What Do You See When You’re Watching The Wheels?

John Lennon Park, Havana, Cuba What do you see when you're watching the wheels?
I’m just sitting here watching the wheels go round and round,
I really love to watch them roll,
No longer riding on the merry-go-round,
I just had to let it go

John Lennon, “Watching the Wheels”.

Many years ago, I heard a preacher instruct his listeners to “set their day in order” when they pray in the morning. In other words, mentally and verbally rehearse what you plan to accomplish that day, the things for which you hope to give thanks when you go to sleep that night. It’s possible that the preacher in question got this idea from Stephen Covey and baptized it, as I heard this right about the time that “The 7 Habits of Highly Effective People” was published. The point is that I have adopted this practice into my family of practices, with the minor adaptation of writing down my plans for the day.

What do you see when you’re watching the wheels?

After a relatively active and stressful week, I resolved yesterday to not have a great deal of resolve to do anything in particular. I thought to myself “I might just sit and watch the wheels go round,” a reference to the 1981 John Lennon song. I then had a thought I wasn’t expecting. A voice in my mind’s ear asked “When you sit and watch the wheels go round, what do you see?” I thought that was an excellent question. This was my answer.

“I see people doubling down, practicing justifying judgments, justifying assumptions, justifying the detrimental practices of Step 80 [“I can only practice”], winding [as opposed to unwinding, their investments in judgments, assumptions, etc.], taking bigger investments in their contingent, concocted selves, no matter how far it takes them away from their true selves, from life, from the mission and relationships for which they came into the world, rushing deeper into a troubled dream with their fingers in their ears.”

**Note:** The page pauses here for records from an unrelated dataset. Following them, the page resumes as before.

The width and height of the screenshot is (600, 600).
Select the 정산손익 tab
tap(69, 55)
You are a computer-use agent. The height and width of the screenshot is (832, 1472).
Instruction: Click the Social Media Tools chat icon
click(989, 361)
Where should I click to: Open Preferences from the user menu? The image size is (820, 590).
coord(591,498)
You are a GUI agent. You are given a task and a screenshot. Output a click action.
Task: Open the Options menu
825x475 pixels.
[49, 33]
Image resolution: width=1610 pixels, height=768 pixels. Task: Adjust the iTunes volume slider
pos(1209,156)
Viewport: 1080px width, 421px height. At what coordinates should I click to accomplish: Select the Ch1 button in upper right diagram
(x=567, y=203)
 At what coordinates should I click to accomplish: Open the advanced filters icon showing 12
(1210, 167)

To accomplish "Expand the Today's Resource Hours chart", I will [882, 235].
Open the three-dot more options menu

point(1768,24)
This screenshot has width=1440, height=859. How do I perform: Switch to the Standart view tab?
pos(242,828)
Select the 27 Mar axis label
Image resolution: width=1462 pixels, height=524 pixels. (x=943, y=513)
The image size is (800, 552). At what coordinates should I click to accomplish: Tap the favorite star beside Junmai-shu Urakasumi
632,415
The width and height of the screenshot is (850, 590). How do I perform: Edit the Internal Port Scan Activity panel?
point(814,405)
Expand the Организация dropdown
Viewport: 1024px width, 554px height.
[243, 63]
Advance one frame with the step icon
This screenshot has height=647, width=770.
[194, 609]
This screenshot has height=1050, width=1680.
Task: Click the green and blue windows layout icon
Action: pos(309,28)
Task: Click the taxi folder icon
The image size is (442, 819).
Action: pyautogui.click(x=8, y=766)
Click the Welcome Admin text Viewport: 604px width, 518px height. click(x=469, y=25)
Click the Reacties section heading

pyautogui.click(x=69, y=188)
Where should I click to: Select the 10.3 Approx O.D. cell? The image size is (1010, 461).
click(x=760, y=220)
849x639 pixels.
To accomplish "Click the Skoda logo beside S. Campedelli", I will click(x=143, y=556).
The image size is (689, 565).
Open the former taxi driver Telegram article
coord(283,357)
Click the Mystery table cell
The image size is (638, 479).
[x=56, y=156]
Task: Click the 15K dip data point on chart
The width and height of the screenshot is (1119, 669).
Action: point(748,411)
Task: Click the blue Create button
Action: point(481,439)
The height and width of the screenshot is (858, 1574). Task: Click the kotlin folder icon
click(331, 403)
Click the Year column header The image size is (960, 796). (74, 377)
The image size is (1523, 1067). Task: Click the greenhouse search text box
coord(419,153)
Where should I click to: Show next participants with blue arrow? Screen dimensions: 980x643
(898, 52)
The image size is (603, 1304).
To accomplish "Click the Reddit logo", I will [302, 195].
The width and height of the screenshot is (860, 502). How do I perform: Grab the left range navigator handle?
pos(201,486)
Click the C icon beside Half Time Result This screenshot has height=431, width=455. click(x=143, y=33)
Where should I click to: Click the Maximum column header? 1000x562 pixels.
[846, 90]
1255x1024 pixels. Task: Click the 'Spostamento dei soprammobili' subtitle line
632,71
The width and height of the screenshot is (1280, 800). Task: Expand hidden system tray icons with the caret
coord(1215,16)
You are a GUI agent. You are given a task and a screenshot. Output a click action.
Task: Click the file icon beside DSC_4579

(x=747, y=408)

Christian musician Don Francisco recorded a song called Adam, Where Are You? with the following lyrics:

Though the curse has long been broken
Adam’s sons are still the prisoners of their fears
Rushing helter-skelter to destruction with their fingers in their ears.

I was thinking about those lyrics as I wrote my answer. I make no claim that this is a correct answer. I only claim it’s what I see when I’m watching the wheels. What do you see when you’re watching the wheels?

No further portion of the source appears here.